Wednesday, July 11, 2007

Halophytes to the rescue

"While the seashore mallow might be handy for a quick snack, the sturdy plant has provided Gallagher food for thought in addressing a smorgasbord of environmental problems, from global warming to the disappearance of coastal farmland.
Gallagher, a marine biosciences professor, says the seeds are a promising source of biodiesel, with an oil composition similar to that of soybeans and cottonseed.
Unlike soybeans and corn, which require annual plantings to feed the growing appetite for biofuels, the pink-flowered seashore mallow is both a perennial and a halophyte, or salt-tolerant plant, that grows in areas where other crops can't. "

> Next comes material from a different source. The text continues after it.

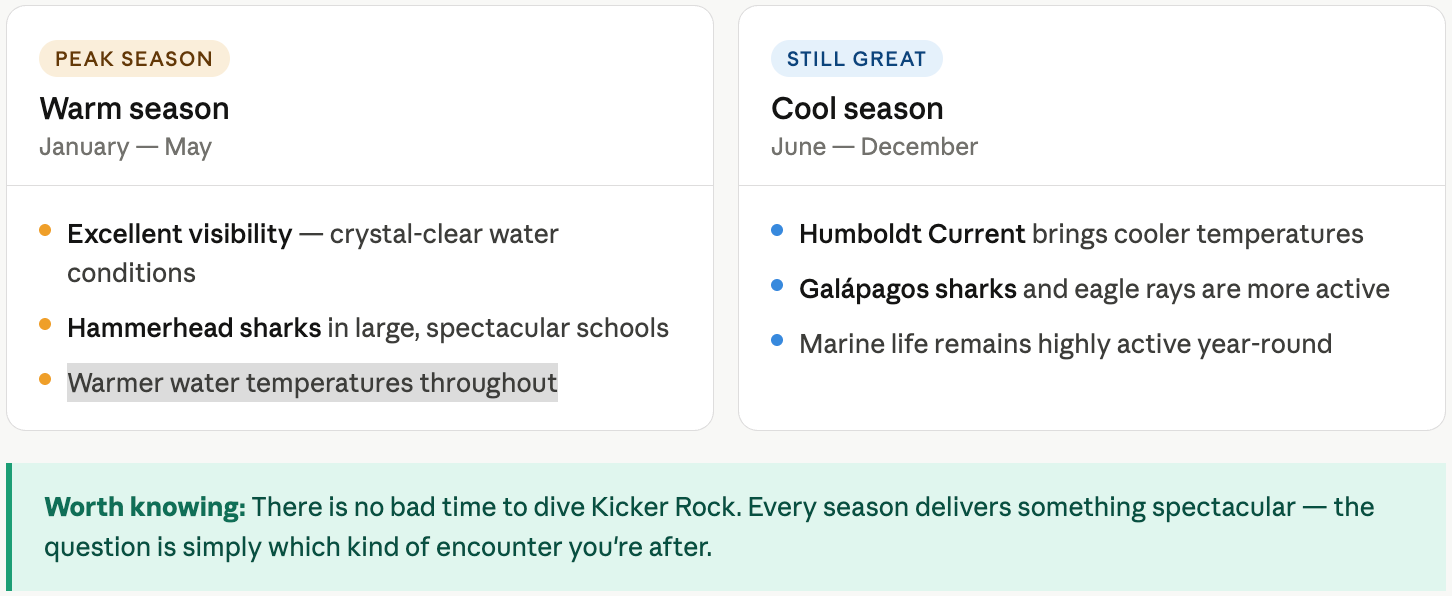Click the bold Humboldt Current text

point(912,234)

About time halophytes made a come back, now cooked with global warming sauce. I worked on salicornia and inula between the eighties and the early nineties, and so did plenty of big research labs in the US and Israel. It was thought then that salicornia would offer an alternative to just about everything, except, perhaps to solar eclipses. US labs like that of the University of Arizona created halophyte technology centers and sold them to the Gulf countries for tens of millions of $. I still get a newsletter from one of the centers in Abu Dhabi, and there is another one I think in Koweit. But the mega breakthrough never came and sea water agriculture is still insignificant. That was because it was and is still meant to remedy problems of food availability by creating more sourecs of food. Lets remind them: the problem of food in the world is not one of production (yet), it is a problem of distribution.